-- Opening Marker --
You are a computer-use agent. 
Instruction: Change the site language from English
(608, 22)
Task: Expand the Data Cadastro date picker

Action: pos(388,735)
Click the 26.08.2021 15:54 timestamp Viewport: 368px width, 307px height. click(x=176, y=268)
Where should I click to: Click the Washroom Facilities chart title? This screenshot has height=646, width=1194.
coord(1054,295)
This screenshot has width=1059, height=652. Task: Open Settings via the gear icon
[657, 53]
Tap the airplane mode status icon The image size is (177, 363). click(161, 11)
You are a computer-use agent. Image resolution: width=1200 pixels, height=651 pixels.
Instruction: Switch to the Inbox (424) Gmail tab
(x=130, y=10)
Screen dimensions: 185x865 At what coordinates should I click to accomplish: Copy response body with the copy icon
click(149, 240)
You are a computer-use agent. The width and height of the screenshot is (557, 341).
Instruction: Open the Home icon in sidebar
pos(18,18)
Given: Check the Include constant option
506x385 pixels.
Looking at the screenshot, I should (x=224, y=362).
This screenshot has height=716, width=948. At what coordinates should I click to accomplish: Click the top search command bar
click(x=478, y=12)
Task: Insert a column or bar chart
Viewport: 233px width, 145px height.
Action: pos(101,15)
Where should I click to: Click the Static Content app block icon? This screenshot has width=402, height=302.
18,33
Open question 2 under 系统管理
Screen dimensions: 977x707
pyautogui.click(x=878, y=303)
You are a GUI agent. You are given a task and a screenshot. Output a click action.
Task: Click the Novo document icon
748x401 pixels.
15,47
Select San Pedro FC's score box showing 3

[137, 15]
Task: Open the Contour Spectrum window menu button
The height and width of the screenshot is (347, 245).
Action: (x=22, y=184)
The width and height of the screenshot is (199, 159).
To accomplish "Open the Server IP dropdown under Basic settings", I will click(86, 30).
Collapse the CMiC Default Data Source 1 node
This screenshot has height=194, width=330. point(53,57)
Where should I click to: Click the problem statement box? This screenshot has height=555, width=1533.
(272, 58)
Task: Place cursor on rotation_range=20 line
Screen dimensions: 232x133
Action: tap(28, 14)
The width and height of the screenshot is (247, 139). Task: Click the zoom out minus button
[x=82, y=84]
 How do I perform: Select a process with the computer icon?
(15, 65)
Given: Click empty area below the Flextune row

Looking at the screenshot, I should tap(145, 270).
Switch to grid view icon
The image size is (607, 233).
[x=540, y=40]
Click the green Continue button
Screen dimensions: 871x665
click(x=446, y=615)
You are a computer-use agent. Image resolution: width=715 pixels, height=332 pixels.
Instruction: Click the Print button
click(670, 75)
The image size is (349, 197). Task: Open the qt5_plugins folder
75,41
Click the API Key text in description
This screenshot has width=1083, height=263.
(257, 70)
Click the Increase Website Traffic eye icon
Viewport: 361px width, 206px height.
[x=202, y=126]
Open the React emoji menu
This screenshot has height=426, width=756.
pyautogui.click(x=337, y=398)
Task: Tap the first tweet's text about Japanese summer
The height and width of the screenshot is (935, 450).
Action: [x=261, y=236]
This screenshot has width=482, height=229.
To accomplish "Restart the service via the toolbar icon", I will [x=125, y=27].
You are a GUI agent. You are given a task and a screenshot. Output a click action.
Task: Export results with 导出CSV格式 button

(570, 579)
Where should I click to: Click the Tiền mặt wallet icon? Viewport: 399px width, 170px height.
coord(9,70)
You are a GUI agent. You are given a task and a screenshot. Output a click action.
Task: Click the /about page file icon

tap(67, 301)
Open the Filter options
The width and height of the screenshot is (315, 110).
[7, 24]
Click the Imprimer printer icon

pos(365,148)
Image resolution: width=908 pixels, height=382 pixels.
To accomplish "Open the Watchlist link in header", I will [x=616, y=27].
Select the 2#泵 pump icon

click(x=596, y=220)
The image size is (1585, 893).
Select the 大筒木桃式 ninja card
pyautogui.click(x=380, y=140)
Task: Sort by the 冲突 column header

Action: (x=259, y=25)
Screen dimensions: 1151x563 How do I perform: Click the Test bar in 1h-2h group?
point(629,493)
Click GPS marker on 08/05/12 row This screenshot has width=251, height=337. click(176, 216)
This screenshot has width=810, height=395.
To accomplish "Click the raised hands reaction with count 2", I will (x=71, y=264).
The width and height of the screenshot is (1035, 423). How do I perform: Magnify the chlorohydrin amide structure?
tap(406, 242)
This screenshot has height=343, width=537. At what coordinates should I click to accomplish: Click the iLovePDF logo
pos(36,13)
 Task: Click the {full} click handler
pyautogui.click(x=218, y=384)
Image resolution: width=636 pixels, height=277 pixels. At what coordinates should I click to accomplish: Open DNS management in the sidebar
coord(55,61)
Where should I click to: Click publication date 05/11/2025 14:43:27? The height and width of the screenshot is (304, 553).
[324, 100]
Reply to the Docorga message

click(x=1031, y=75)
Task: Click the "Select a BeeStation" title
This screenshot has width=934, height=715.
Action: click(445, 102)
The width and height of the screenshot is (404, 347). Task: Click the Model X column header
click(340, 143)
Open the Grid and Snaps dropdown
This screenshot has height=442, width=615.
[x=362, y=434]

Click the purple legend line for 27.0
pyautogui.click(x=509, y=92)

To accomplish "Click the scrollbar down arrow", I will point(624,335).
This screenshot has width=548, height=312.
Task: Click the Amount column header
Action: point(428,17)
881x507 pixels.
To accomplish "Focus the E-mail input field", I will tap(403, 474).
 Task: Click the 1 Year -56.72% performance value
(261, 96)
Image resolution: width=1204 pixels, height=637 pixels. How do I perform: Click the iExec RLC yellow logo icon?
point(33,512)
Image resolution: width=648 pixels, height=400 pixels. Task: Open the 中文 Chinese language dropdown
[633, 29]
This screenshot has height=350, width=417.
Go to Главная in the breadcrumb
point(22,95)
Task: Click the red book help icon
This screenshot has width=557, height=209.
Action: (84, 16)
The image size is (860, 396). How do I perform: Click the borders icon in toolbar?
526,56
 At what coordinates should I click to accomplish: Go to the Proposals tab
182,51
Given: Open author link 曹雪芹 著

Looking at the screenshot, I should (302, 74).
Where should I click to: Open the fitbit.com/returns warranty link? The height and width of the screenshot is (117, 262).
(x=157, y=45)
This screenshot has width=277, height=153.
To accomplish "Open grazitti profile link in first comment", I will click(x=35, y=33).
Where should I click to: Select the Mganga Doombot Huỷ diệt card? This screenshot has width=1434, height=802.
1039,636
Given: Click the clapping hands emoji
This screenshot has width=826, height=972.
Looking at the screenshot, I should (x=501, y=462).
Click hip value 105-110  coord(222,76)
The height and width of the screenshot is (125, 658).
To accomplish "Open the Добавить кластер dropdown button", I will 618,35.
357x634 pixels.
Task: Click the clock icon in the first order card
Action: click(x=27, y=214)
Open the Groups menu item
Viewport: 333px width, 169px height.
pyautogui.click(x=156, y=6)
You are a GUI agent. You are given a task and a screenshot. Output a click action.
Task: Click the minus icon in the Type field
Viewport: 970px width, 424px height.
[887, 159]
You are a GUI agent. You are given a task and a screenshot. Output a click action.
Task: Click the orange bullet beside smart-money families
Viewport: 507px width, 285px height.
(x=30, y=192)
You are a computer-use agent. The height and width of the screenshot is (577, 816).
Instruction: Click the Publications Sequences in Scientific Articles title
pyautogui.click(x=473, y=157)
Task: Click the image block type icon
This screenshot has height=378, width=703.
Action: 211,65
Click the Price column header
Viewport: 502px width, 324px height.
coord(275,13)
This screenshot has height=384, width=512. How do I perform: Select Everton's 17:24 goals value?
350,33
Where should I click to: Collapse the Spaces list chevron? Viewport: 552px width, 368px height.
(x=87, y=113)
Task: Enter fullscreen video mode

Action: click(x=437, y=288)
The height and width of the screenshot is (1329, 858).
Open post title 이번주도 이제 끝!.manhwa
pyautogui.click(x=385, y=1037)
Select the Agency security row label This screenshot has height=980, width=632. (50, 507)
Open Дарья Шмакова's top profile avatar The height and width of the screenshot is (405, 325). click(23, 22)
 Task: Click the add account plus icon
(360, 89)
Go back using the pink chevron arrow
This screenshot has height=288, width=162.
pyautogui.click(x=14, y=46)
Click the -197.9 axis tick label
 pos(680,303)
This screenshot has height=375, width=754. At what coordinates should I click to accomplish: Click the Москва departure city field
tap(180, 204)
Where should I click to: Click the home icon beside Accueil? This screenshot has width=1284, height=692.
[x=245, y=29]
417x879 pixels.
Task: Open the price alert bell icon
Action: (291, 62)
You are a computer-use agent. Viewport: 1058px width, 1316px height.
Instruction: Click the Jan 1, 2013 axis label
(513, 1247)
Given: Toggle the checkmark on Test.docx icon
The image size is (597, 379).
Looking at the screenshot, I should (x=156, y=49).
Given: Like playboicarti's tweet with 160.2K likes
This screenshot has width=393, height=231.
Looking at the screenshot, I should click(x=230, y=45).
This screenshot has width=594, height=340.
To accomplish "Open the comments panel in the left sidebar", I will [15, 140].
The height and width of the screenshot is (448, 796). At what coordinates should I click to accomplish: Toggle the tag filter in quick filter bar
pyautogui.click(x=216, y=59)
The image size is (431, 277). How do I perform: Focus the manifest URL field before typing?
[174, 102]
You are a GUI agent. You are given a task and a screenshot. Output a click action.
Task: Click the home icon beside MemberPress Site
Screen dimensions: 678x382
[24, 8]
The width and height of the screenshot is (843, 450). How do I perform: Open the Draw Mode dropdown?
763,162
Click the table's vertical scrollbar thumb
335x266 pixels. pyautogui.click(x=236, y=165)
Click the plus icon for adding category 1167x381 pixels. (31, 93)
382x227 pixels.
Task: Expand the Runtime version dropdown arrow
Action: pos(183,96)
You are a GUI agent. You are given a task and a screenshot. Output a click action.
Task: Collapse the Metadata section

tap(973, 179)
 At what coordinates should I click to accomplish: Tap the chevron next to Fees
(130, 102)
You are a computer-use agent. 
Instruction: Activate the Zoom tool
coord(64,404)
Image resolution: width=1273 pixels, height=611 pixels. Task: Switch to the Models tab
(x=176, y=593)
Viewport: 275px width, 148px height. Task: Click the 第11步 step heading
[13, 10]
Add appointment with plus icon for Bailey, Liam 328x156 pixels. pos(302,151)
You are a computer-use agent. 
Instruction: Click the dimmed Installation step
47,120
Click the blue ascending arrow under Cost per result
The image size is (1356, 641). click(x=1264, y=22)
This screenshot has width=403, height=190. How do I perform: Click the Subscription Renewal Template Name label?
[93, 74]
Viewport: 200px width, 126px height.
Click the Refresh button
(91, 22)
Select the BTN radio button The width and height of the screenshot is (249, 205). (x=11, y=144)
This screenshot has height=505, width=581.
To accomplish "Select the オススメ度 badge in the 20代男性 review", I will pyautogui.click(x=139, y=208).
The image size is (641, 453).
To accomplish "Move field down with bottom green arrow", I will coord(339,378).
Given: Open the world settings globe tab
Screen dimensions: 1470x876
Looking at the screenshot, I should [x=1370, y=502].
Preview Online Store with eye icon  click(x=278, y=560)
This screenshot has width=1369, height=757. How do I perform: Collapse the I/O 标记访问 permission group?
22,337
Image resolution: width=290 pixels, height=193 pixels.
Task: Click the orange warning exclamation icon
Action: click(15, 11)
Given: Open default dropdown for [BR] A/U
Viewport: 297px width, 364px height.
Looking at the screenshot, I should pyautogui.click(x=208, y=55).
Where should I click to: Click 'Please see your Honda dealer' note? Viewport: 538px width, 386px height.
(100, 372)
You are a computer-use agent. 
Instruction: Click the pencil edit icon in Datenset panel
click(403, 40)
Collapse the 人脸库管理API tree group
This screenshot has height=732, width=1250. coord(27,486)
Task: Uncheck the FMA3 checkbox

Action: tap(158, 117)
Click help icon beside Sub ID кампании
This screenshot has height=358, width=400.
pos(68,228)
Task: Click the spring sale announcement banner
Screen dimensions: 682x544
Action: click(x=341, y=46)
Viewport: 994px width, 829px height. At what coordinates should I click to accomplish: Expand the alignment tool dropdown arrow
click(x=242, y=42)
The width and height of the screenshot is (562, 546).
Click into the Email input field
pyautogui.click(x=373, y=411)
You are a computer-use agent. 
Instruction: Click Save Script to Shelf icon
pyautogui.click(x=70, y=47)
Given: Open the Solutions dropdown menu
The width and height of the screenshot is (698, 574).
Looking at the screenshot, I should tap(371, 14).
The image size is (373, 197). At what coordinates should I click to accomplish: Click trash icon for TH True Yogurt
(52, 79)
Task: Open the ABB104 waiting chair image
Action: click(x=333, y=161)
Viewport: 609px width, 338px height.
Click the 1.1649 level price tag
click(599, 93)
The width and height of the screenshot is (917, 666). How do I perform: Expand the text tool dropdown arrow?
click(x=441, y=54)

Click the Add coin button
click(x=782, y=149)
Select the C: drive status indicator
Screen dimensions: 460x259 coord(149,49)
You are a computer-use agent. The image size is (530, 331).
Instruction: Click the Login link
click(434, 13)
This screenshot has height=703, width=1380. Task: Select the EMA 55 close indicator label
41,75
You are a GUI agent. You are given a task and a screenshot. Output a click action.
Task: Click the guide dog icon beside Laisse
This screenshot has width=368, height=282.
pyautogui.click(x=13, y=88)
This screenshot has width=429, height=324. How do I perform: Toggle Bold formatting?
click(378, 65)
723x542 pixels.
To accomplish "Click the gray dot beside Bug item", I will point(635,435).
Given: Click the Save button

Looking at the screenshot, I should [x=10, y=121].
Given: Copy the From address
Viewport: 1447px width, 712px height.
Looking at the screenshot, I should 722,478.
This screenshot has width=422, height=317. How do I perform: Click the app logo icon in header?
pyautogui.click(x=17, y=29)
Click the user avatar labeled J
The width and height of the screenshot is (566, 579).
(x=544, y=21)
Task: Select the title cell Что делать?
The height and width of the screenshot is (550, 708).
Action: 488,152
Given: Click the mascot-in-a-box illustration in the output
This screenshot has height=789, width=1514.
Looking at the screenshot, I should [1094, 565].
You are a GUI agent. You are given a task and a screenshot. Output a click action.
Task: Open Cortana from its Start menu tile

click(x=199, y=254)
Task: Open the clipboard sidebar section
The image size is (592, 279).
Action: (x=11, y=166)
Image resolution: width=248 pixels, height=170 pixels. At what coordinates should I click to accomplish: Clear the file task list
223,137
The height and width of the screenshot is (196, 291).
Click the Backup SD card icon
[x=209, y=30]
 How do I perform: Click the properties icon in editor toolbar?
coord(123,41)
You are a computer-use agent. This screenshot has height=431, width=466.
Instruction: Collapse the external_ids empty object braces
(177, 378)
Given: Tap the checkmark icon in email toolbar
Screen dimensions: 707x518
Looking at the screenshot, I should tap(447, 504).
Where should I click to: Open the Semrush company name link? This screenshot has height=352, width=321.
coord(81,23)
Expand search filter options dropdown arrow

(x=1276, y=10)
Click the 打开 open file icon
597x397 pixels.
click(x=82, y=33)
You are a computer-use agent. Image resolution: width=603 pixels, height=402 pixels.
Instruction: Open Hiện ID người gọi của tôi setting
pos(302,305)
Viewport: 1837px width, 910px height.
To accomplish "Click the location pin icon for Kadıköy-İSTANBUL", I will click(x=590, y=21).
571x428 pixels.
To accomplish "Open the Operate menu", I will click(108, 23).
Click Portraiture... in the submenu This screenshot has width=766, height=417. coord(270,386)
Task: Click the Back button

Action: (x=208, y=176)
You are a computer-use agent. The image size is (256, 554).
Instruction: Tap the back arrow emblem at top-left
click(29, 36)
-- Closing Marker --
*ACTION ITEM*
For this task, write out exactly the lines of the entries above, starting at the line with "This screenshot has width=429, height=324." and ending at the line with "Task: Select the title cell Что делать?", both included, and no others.

*YOUR RESPONSE*
This screenshot has width=429, height=324. How do I perform: Toggle Bold formatting?
click(378, 65)
723x542 pixels.
To accomplish "Click the gray dot beside Bug item", I will point(635,435).
Given: Click the Save button

Looking at the screenshot, I should [x=10, y=121].
Given: Copy the From address
Viewport: 1447px width, 712px height.
Looking at the screenshot, I should 722,478.
This screenshot has width=422, height=317. How do I perform: Click the app logo icon in header?
pyautogui.click(x=17, y=29)
Click the user avatar labeled J
The width and height of the screenshot is (566, 579).
(x=544, y=21)
Task: Select the title cell Что делать?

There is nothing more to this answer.